They also have been to a barbecue where there was no television and have done other things to avoid the news.

With even one son in Iraq, “Every time I hear the Marines have been in a battle, my heart is in my throat,” she said, “but the saying that no news is good news is best, I guess.”

Jesse and Brent are reservists, members of A Company, 4th Amphibious Assault Battalion, based in Gulfport. The unit drives armored personnel carriers unique to the Marine Corps called AmTracs, because they are amphibious tractors designed for beach assault, among other duties.

However, Jesse, an AmTrac crew chief and a corporal, has been detached, along with five others from his Gulfport unit, and sent to the 5th Platoon of the 3rd Battalion, 5th Marines, 2nd Marine Division.

Brent, a private first class, is an armorer, which is a specialist who maintains and repairs the unit’s mix of firearms.

Tony, a sergeant and avionics specialist, is an active duty Marine with five years of service attached to Fixed Wing Marine Fighter Attack Squadron 312, 2nd Marine Aircraft Wing in Beaufort, S.C., as a crew chief. He was on the USS Harry S Truman on its maiden voyage to the Persian Gulf when his first child was born.

He and his squadron would be on the Truman now if not for having to certify with the new aircraft.

Having all three of her sons join the Marines “wasn’t my choice,” Amy Formby said. Their enlistment was the result of a promise made at the graveside of their grandfather, to whom they were very close, she said.

Amy Formby said her family is a military family. Besides her father’s military career, she had three brothers also go into the military.

“For our family, it’s part of a rite, a coming of age,” Amy Formby said.

Their maternal grandfather, Jack Harlow Armstrong, was a Marine, and later joined the Air Force from which he retired, and the boys wanted to be like him.

“He always said he grew up in the Marine Corps,” Amy Formby said.

She said husband Ned thought he had all three boys talked into joining the reserves rather than enlisting in the active duty Marines, but while Ned Formby was on a trip to Australia, Tony Secondine enlisted in the Marines for a four-year hitch. He has been in for an extra year as the result of being involuntarily extended by the Sept. 11, 2001, terrorist attacks and the Iraq crisis.

“He’s talking right now about re-enlisting,” Ned Formby said.

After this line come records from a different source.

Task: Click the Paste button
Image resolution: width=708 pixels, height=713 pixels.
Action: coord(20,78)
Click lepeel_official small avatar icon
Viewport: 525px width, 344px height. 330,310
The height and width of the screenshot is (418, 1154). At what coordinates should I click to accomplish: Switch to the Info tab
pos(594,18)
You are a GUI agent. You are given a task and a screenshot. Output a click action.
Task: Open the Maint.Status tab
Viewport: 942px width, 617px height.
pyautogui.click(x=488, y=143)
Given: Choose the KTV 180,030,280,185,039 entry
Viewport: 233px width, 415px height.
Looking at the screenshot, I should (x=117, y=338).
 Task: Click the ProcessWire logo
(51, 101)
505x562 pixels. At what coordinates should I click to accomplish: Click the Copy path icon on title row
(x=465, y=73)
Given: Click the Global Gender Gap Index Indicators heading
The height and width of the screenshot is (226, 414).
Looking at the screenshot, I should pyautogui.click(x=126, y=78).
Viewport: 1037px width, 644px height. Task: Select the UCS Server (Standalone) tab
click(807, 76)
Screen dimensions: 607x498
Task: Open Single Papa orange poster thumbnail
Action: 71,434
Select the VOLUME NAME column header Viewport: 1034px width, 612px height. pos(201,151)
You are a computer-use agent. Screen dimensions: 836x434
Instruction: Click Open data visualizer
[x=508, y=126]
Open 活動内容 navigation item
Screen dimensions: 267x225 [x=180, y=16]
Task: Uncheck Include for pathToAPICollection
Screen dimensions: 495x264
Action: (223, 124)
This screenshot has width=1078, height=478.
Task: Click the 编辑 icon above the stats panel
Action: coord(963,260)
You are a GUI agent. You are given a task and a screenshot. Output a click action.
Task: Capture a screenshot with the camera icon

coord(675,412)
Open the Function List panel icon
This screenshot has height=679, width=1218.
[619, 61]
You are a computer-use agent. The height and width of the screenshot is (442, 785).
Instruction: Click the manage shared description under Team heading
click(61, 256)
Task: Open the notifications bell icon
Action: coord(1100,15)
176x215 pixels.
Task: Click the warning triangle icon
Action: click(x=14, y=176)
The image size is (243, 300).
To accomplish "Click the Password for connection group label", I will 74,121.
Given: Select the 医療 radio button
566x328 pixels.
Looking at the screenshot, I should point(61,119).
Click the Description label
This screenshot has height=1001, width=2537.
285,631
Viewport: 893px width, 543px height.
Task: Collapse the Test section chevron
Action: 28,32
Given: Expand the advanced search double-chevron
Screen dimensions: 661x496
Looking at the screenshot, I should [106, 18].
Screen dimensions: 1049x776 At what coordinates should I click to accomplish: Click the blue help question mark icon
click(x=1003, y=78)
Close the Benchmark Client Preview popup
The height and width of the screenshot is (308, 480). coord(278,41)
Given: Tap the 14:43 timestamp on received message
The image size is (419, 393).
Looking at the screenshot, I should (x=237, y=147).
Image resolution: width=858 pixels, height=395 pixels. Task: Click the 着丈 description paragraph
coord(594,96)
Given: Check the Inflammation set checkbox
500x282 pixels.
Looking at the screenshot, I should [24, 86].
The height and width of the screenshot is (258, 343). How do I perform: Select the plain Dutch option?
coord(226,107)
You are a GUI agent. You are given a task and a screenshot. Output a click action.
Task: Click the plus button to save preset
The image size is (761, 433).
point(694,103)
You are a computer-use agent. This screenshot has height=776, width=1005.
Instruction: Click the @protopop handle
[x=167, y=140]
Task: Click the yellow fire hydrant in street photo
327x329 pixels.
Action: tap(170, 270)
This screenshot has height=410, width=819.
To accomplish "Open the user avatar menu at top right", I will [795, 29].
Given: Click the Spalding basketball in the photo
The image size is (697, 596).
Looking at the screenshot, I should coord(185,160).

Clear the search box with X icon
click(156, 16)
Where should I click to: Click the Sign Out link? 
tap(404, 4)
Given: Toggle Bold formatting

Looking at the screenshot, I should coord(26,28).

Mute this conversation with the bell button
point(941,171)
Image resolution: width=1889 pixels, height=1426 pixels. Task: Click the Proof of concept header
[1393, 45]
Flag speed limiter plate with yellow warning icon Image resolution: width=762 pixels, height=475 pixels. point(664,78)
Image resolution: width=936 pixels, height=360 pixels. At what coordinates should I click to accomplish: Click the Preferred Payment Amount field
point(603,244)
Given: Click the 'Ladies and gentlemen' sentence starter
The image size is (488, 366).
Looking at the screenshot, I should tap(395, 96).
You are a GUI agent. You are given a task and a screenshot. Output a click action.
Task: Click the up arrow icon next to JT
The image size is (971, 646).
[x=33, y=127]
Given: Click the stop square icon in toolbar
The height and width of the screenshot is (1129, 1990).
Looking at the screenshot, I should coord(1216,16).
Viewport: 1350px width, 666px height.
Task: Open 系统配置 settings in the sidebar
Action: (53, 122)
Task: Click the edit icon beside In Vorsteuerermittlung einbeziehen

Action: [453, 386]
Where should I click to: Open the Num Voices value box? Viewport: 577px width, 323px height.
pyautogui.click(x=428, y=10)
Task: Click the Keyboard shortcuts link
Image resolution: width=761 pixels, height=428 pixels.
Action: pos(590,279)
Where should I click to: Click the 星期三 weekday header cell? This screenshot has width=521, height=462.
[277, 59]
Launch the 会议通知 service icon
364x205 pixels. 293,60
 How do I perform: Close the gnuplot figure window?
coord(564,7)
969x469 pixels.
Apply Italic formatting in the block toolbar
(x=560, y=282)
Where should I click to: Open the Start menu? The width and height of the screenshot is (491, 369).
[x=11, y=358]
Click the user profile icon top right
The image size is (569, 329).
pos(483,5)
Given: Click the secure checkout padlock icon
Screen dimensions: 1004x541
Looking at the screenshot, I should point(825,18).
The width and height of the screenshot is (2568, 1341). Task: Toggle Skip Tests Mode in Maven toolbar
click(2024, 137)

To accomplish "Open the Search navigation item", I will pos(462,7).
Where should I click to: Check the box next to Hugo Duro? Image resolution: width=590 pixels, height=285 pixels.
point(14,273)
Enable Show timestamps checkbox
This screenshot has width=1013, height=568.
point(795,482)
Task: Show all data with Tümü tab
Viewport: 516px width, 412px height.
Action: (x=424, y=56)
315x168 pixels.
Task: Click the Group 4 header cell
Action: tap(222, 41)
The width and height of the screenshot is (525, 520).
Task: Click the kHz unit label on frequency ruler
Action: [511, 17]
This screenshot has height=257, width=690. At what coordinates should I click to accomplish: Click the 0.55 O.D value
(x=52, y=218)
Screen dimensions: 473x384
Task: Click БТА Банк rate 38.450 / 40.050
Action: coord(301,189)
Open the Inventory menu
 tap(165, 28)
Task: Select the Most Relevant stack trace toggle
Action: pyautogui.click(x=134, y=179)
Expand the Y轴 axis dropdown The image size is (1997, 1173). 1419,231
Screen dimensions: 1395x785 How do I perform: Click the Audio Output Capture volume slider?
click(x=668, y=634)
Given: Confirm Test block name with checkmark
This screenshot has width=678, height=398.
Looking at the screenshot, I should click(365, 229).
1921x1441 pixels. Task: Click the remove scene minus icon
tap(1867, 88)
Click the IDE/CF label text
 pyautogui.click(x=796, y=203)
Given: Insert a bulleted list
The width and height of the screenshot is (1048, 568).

Ned Formby said he has been using the Internet and other tools to follow Jesse Secondine as best he can.

He believes his middle stepson was involved in early fighting against Iraq forces at an oil pumping and separation station near the oil fields in Southern Iraq, which the Marines moved on quickly to prevent Iraqi forces loyal to Saddam Hussein from setting the wells on fire as had been done to Kuwaiti oil wells in the first Gulf War.